- [TASK DESCRIPTION]
Rewrite the rows below as a JSON list of strings, with one string per line and no blank lines. Leave out the pictures.

________________________________________

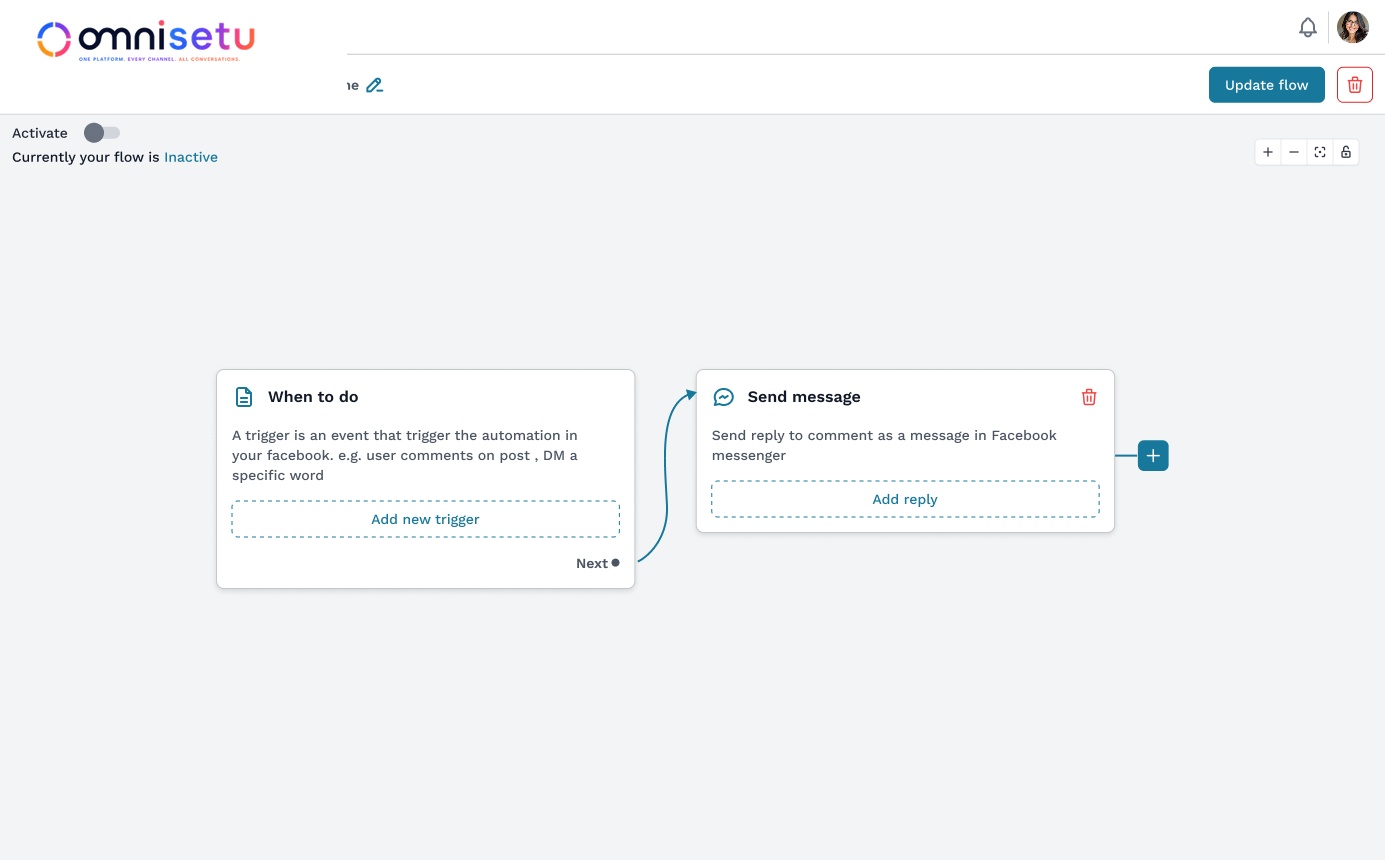Image resolution: width=1385 pixels, height=860 pixels.
Task: Click the Messenger icon on Send message
Action: pyautogui.click(x=723, y=397)
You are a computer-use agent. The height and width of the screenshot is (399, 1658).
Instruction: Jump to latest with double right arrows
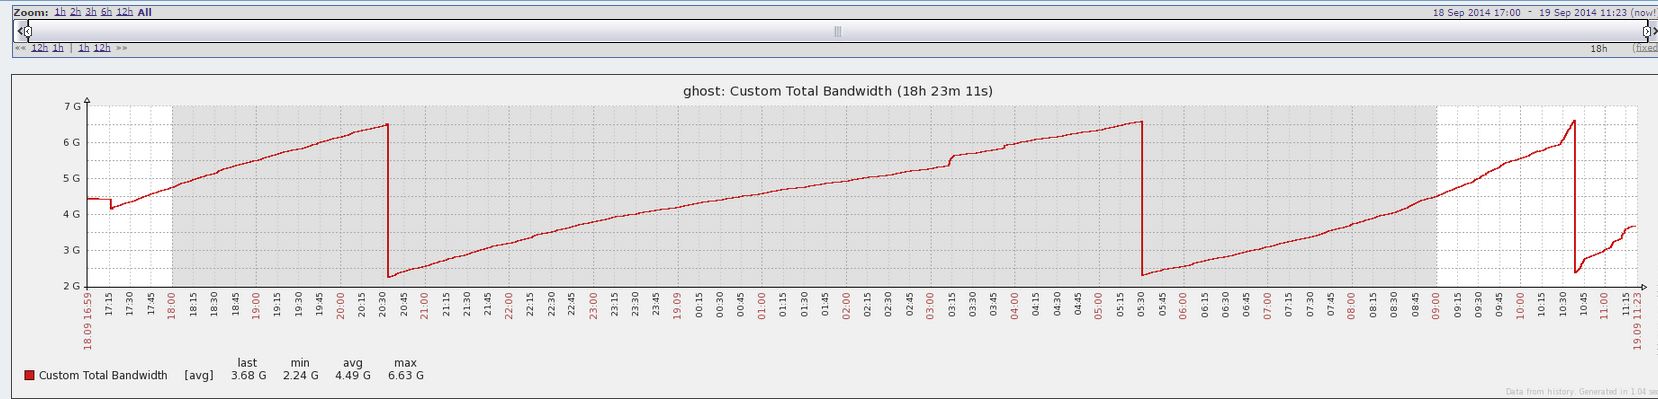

________________________________________

- [TASK OUTPUT]
[
  "Image resolution: width=1385 pixels, height=860 pixels.",
  "Task: Click the Messenger icon on Send message",
  "Action: pyautogui.click(x=723, y=397)",
  "You are a computer-use agent. The height and width of the screenshot is (399, 1658).",
  "Instruction: Jump to latest with double right arrows"
]